Lindell & Lavoie PERSONAL INJURY

Four common misconceptions about workers’ comp

| Mar 4, 2021 | Workers' Compensation |

Consider this scenario. An injury has left you unable to work. It happened at the end of your shift, and, although in pain, you completed the remainder of your tasks. After you returned home, the pain grew worse, and by that night, your spouse drove you to the local hospital’s emergency care facility.

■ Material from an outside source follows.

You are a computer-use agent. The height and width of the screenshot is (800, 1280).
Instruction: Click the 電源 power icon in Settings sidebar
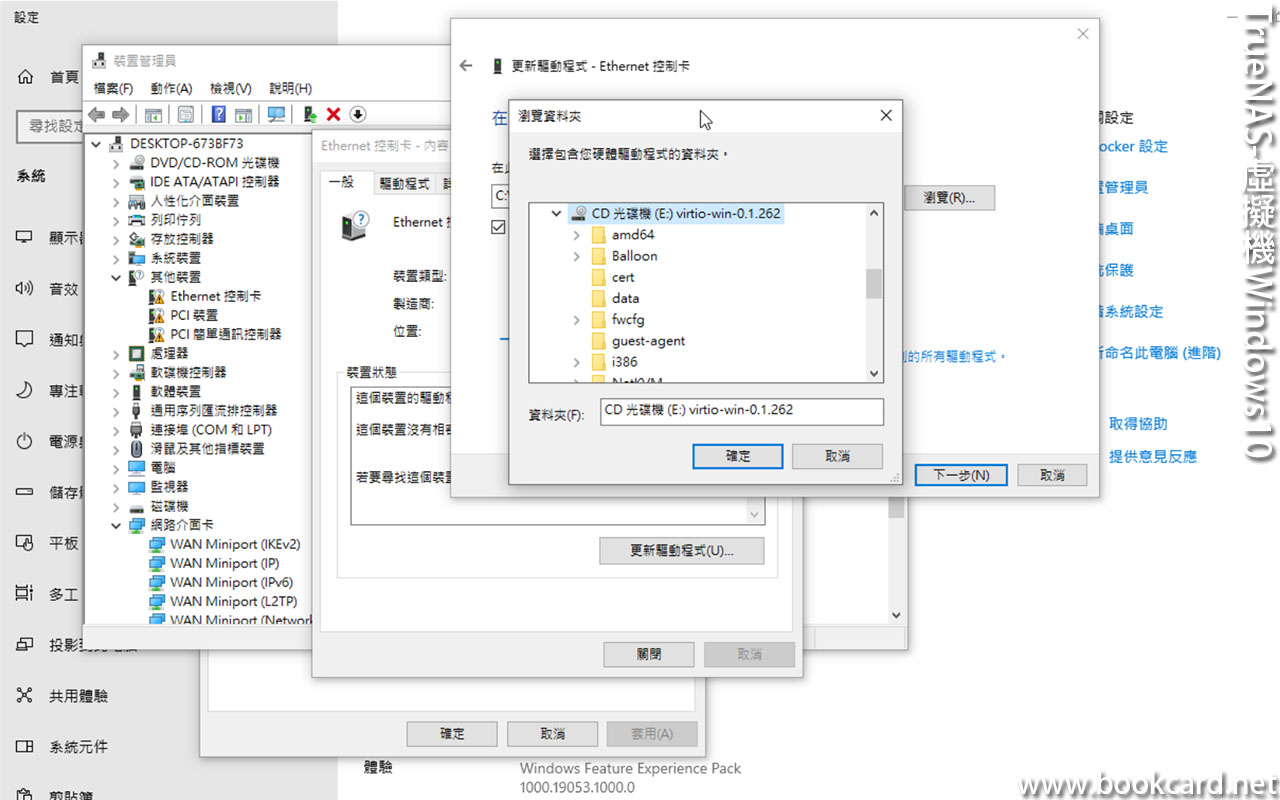[x=24, y=440]
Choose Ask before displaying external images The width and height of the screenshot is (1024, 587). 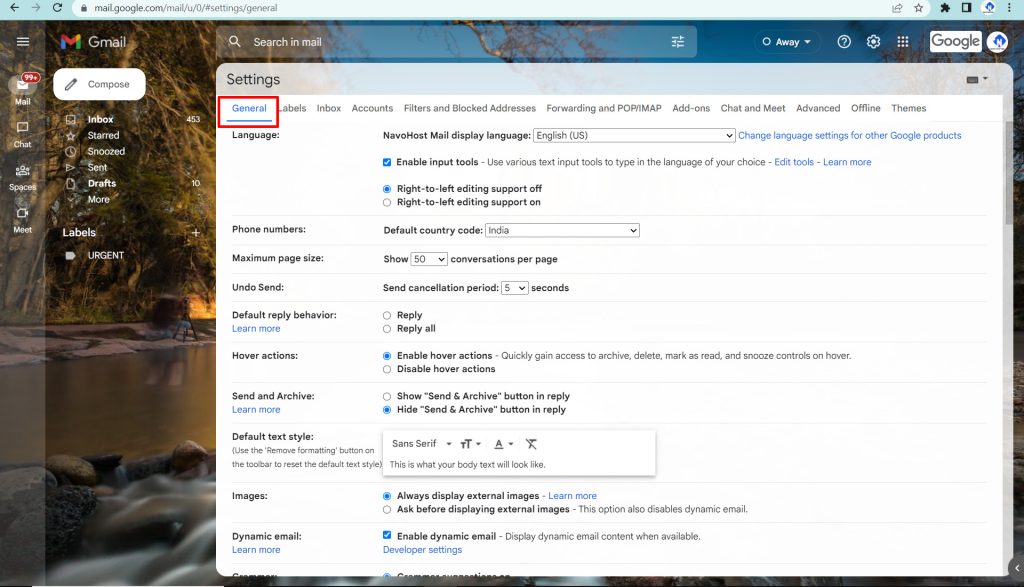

Naturally, you worry. You understand that you cannot work until your injury heals. But you wonder about your job and what you should do. Filing for workers’ compensation benefits is now a necessity. However, you have questions and concerns related to pursuing this option. Will your employer punish you? Will your employer believe you? Rumors from co-workers whiz through your head. And you wonder what to believe. But understand that employers cannot fire you if you pursue these benefits.

Benefits cover more than medical expenses

Do not hesitate to seek workers’ compensation benefits. If injured, you likely will qualify for these needed benefits provided by your employer’s workers’ compensation insurance. But, also, understand that certain misconceptions about workers’ compensation should not derail your attempts to seek these crucial benefits.

Here are four of those misconceptions:

  • Workers’ compensation only covers medical expenses. This is untrue. The benefits you receive also will help pay for your lost wages, continuing costs related to care as well as funeral expenses.
  • The injury had to take place at your worksite. Another inaccurate statement. If you are serving in a working capacity and get injured off-site, you may qualify for workers’ compensation. This may include participating in a work-related retreat, meeting with clients at off-site locations and during business trips. Truck drivers, pizza delivery and package delivery drivers also may qualify after a motor vehicle accident or even a dog bite.
  • The injury must have occurred while you performed your job. Not true. A slip-and-fall incident at your work facility may qualify you.
  • An employer can fire you for seeking benefits. Such an action is a blatant disregard for your rights and is against the law. This would represent retaliation for seeking the benefits you deserve.

Hearsay and uncertainty can create obstacles when attempting to secure workers’ compensation benefits. Do not let them get in your way. Understand your rights.